Tohjiが嫌いな冬がいよいよ本格的に始まろうとしているなと痛感せざるを得ない寒さに最近は震えながら過ごしている。まだ暑かった頃には毎日繰り返し”ULTRA RARE”とか”Super Ocean Man”のMVを見ていたけれど、さすがに今見ると風や水が冷たそうだなあなんて思ってしまう。当の本人はいまどんな気持ちで過ごしているのだろうかとふと気になったり。ネットにファンが上げていた夏のワンマンライブの動画を見てみたら、「お前ら、そんな調子じゃ秋来ちゃうよ〜」と観客を煽っていて笑えた。Tohjiは気の合う仲間たちとの「ゆるやかな繋がり」を”MALL(=ショッピングモール)”というフレーズで表現していて、それは彼が好んで用いる水のイメージのしなやかさとも繋がっているように感じる。正規メンバーやサポートメンバーといったような人間関係を規定する概念を退けることでより風通しのよい有機的な関係性、即ちコレクティブを築こうとする試みはミレニアル世代以降のアーティストの間ではすでに広まっているけれど、皆が少しずつ違う方向を見ながらもひとつの空間を共有している人間たちを”MALL”という言葉で形容するTohjiには小市民的な感覚に寄り添おうとする視点もあるように思える。
「その道の向こうに」においても水が「しなやかさ」のモチーフとして繰り返し現れるが、それは主人公であるリンジー(ジェニファー・ローレンス)やジェームズ(ブライアン・タイリー・ヘンリー)らが抱えるトラウマに対して有効なスタンスのひとつとして示される。アフガニスタンからの帰還兵であるリンジーは現地で脳出血を伴う外傷を負い退役を余儀なくされ、精神面での疾患を抱えたまま地元であるニューオーリンズに戻る。そこで偶然歳の近いジェームズと出会うのだけれど、物語が進むうちに実はふたりとも自動車が絡んだ事件や事故のトラウマを共通して抱えていることに気づく。
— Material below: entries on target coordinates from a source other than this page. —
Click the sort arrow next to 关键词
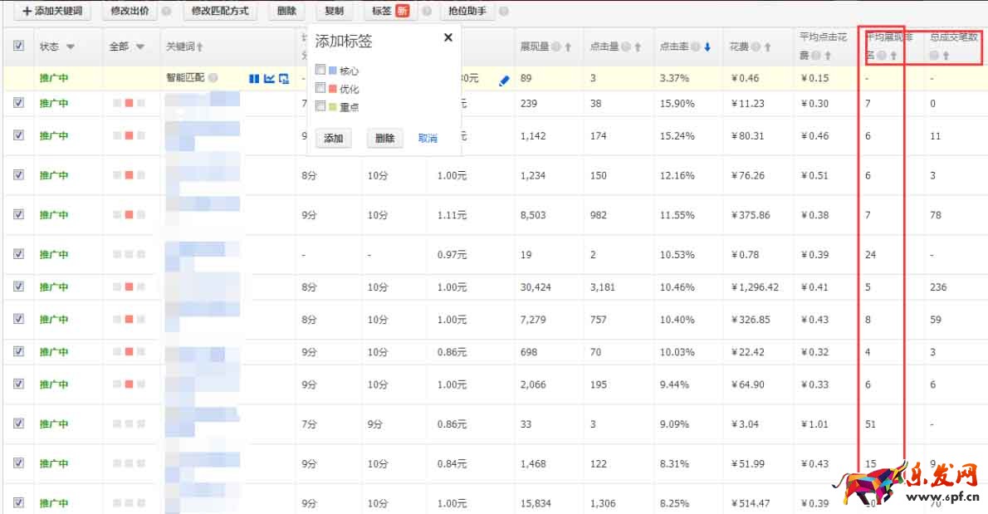The height and width of the screenshot is (514, 988). click(x=199, y=47)
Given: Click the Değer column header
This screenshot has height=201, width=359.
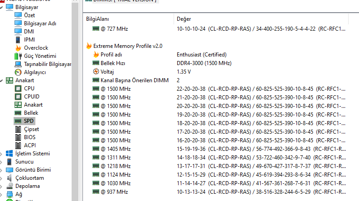Looking at the screenshot, I should (x=184, y=19).
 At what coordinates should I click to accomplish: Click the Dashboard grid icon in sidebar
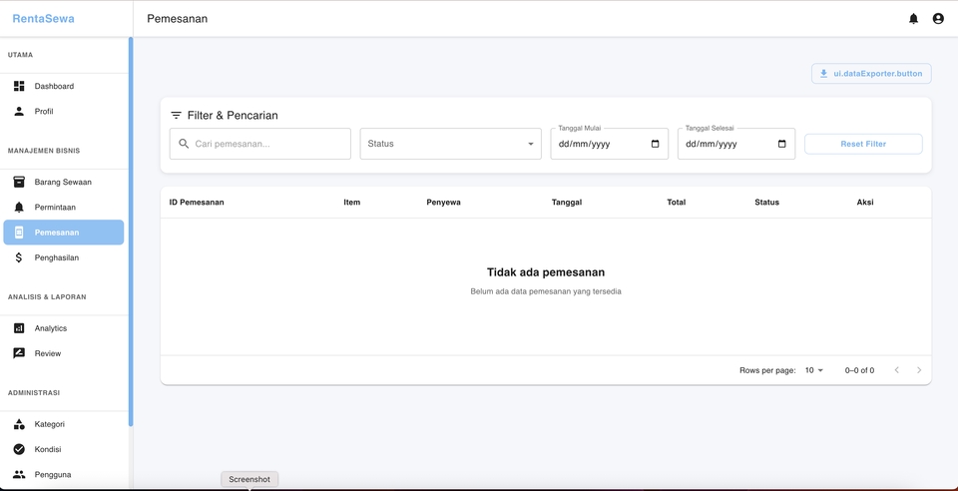click(x=19, y=87)
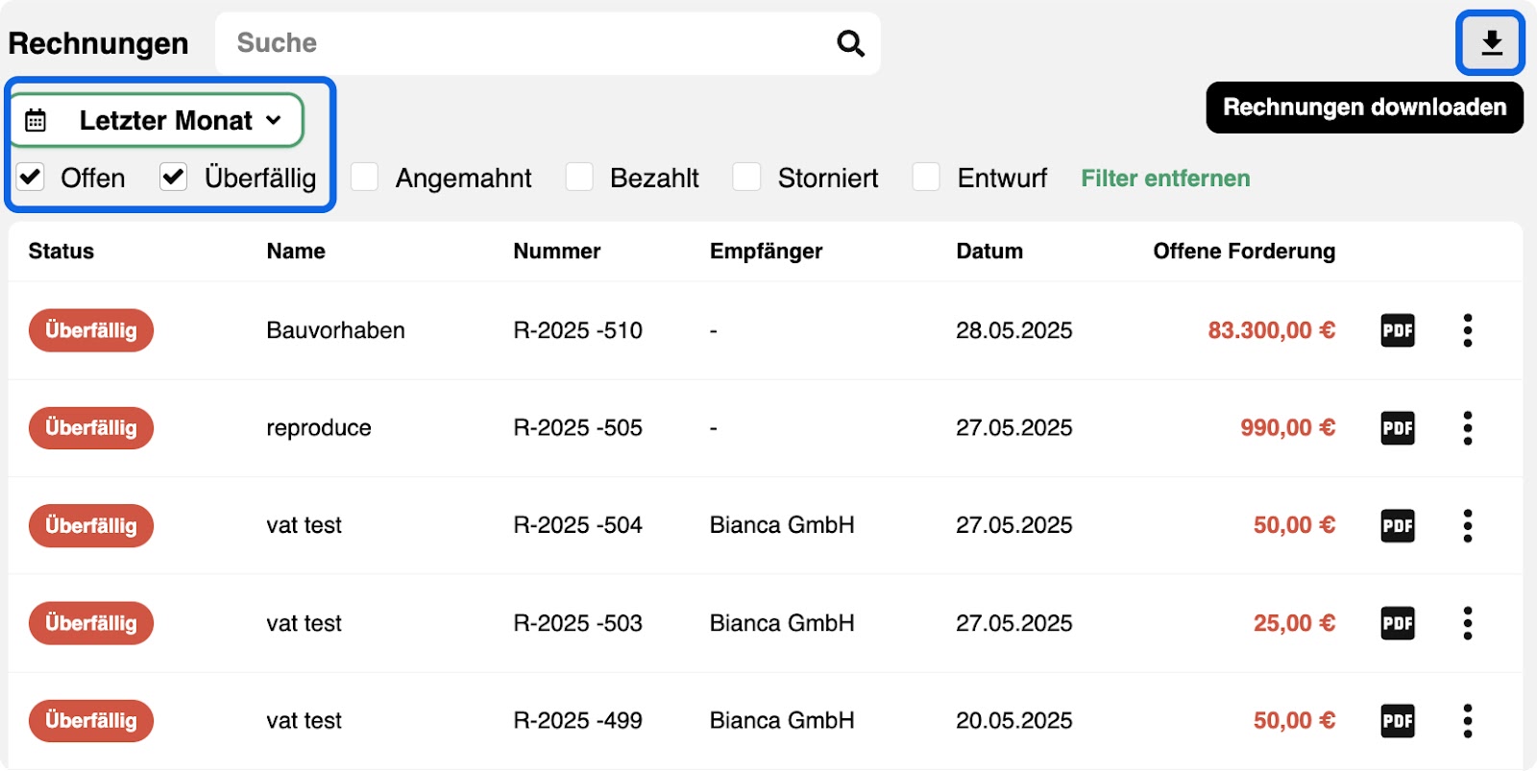1537x771 pixels.
Task: Expand the Letzter Monat date dropdown
Action: tap(158, 120)
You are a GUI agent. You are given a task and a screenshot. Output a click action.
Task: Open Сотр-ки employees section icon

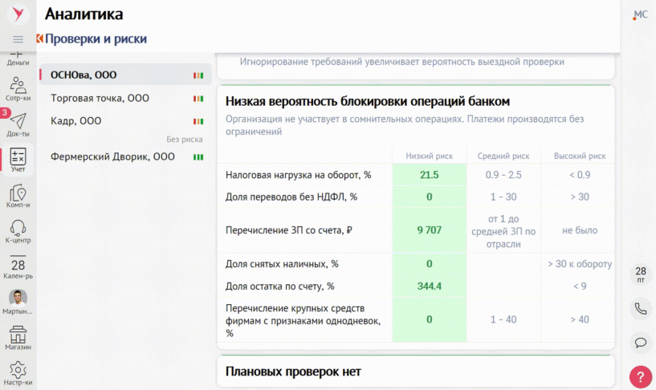click(18, 87)

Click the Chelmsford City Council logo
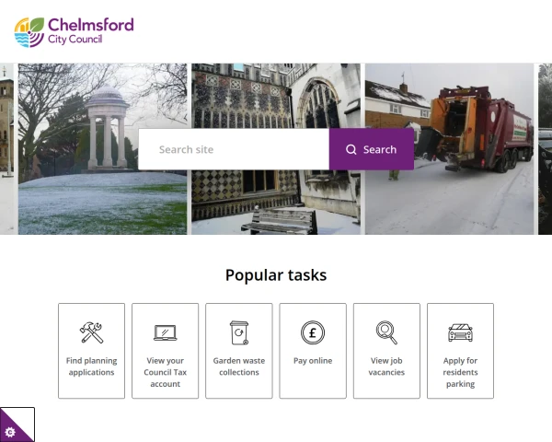(x=74, y=32)
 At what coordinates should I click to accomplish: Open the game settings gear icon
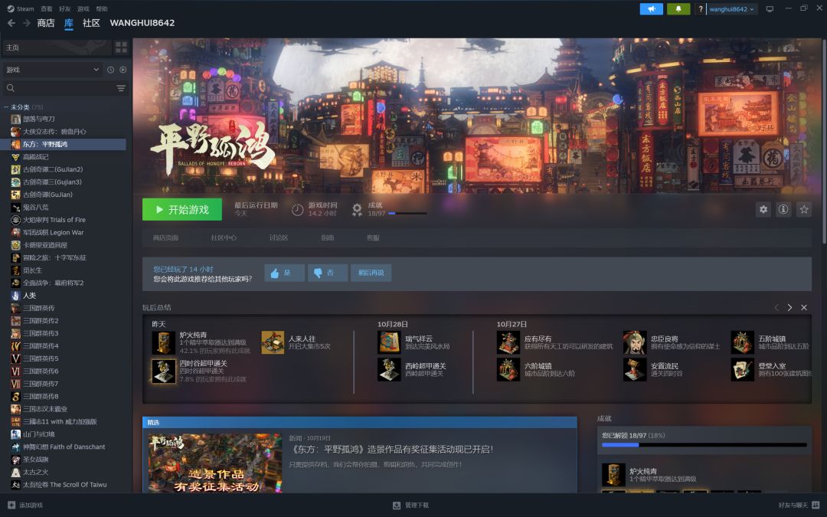click(763, 209)
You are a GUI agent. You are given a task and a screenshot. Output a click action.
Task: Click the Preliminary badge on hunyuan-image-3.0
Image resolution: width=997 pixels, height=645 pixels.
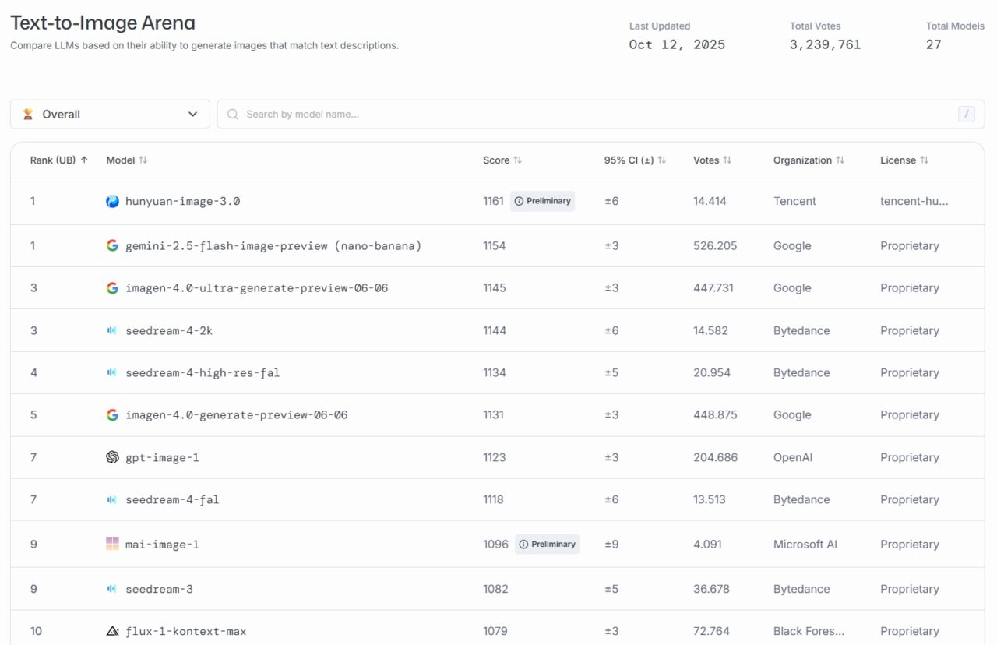pyautogui.click(x=542, y=201)
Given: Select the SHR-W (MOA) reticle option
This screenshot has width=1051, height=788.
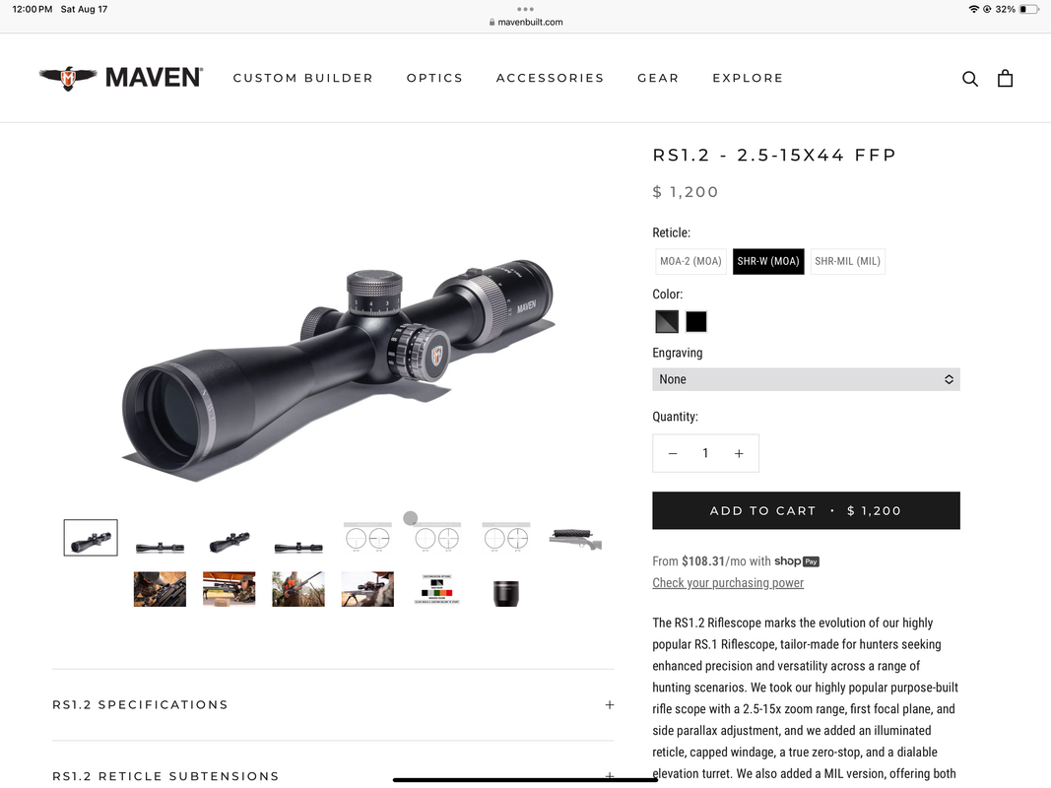Looking at the screenshot, I should pyautogui.click(x=768, y=261).
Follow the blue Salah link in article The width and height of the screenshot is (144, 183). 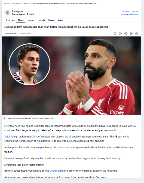pyautogui.click(x=7, y=137)
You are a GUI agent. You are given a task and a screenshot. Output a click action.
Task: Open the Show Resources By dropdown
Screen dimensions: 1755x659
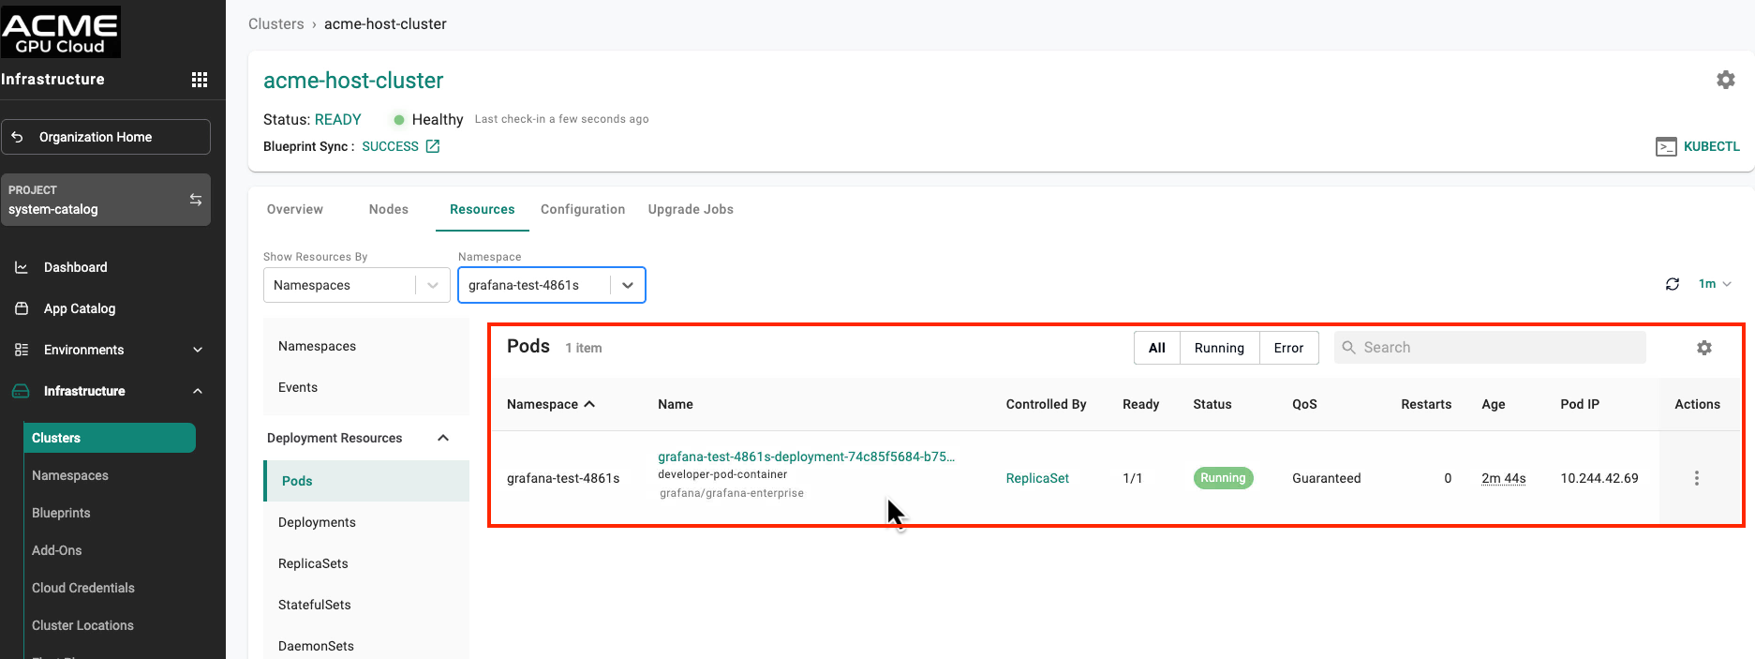coord(356,285)
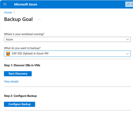Open the Azure workload combo box
133x118 pixels.
click(x=67, y=39)
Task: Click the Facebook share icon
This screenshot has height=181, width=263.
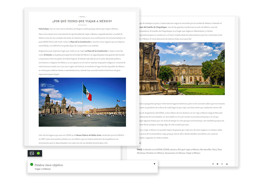Action: pyautogui.click(x=213, y=164)
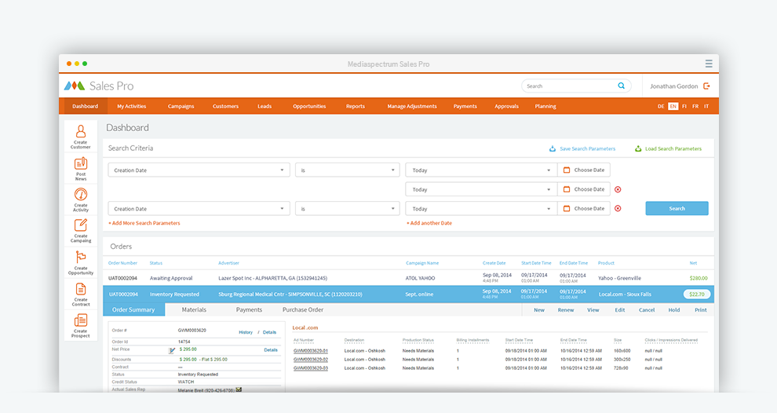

リンジーはジェームズとの関係性を軸に今まで意図的に距離をとっていた母や他の家族との関係性を改めて見つめ直していくようにもなっていくのだけれど、そのしがらみを少しずつ解いてくような段階において水のモチーフはやはり象徴的に映されている。他者との関係性においてしなやかであること、規定された型に当てはまることから距離をとることが大事で、それによって少しだけ明るい未来を感じ取れるようになっていくのだと。作品冒頭のショットはリンジーの横顔にのみピントが当たっていて周りの景色が全てボヤけており、完全に自意識に埋没している彼女の心を表したものになっているが、ラストの彼女は「友達」を真っ直ぐ見つめている。
リンジーがいつ体調を崩してしまうか分からない緊張感が常にありながらもこの作品のトーンは最初から最後まで柔らかく優しい。しかし、それでも少し深いところに潜るとそこには重い感情や記憶の層がいくつも折り重なっている。ひとの胸の中の誰にも触れられない場所、そこに対して有効な手助けをすることや限りなく完璧な理解を追い求めることは不可能に近いのかもしれないが、「ゆるやかな繋がり」の中で少しずつ水面に波動を走らせるように温もりを伝え合うことが出来るのなら、先の見えないこの旅路を未来と呼んでもいいと思えるようになるのだろうか。
話は変わるけれど、最近巻き起こった中国のゼロコロナ政策抗議デモにおいても「Be Water」というスローガンが掲げられていて、それが市民の間でのゆるやかな連帯を促していた。ブルース・リー由来のフレーズらしい。
…ところでジェニファー・ローレンスを見ると何故か山﨑邦正を思い出してしまうのはふたりとも目元が悲しげだから、なのかな。